Resolution of pairs in characteristic p

Let $$R$$ be a complete DVR of characteristic $$p$$, say $$R=\mathbb{F}_p[[t]]$$, and $$X$$ be a reduced scheme of finite type over $$R$$. Let also $$X_s$$ denote the special fiber of $$X$$. If I understand correctly, resolution of singularities in characteristic p, says that there is a regular scheme $$X'$$ of finite type over $$R$$ and a blowup $$f:X'\to X$$ in a nowhere dense center $$Z$$.

However, it gives us no information on what the new special fiber $$X'_s$$ looks like.

Q: (a) Is there a (conjectured) version of resolution of singularities in characteristic $$p$$ that also ensures that $$X'_s$$ is of a "nice" form (normal crossings divisor)?

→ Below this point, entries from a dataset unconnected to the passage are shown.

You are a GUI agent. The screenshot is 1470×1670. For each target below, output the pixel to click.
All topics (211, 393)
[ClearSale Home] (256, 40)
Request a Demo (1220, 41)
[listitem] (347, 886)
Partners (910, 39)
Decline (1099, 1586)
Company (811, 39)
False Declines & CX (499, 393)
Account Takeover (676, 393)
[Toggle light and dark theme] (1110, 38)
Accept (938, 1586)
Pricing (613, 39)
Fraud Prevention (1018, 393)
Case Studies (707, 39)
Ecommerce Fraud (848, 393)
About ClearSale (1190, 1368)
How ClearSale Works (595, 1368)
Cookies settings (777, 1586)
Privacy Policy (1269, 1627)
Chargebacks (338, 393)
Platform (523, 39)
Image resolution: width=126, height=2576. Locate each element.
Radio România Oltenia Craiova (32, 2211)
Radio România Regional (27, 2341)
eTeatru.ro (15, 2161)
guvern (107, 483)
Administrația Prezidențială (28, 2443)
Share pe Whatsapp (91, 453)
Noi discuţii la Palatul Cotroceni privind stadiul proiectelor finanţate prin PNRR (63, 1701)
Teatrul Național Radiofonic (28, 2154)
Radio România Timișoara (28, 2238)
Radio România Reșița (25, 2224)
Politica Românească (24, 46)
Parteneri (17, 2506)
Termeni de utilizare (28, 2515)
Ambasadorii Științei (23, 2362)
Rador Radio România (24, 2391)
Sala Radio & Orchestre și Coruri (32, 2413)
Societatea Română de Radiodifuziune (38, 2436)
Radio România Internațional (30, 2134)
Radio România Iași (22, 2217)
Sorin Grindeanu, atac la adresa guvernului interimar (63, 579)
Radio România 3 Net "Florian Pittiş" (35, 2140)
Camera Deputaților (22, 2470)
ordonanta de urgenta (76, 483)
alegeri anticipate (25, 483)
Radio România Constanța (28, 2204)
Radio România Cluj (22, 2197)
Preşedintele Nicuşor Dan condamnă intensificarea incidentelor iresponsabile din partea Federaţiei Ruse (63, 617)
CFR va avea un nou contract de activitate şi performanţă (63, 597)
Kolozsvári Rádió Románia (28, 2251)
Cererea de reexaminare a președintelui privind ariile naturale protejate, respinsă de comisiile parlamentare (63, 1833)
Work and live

(b) If so, does this mean that $$X'$$ locally looks like
$$\operatorname{Spec}(R[x_1,\dotsc,x_d]/(f_1^{e_1}f_2^{e_2}\dotsb f_n^{e_n}-t))$$ where the $$\mathbb{F}_p$$-schemes cut out by the $$\bar f_i$$'s are as in the definition of normal crossings?

It seems that the corresponding statement in characteristic $$0$$ is true and well-known (Theorem 3.1.5 in Temkin - Absolute desingularization in characteristic zero). Also, any references that address this (or closely related) issues would be useful.

Some background: I am not an algebraic geometer, but I found it convenient to assume, at least temporarily, some form of RoS in characteristic $$p$$ for a problem I am trying to solve.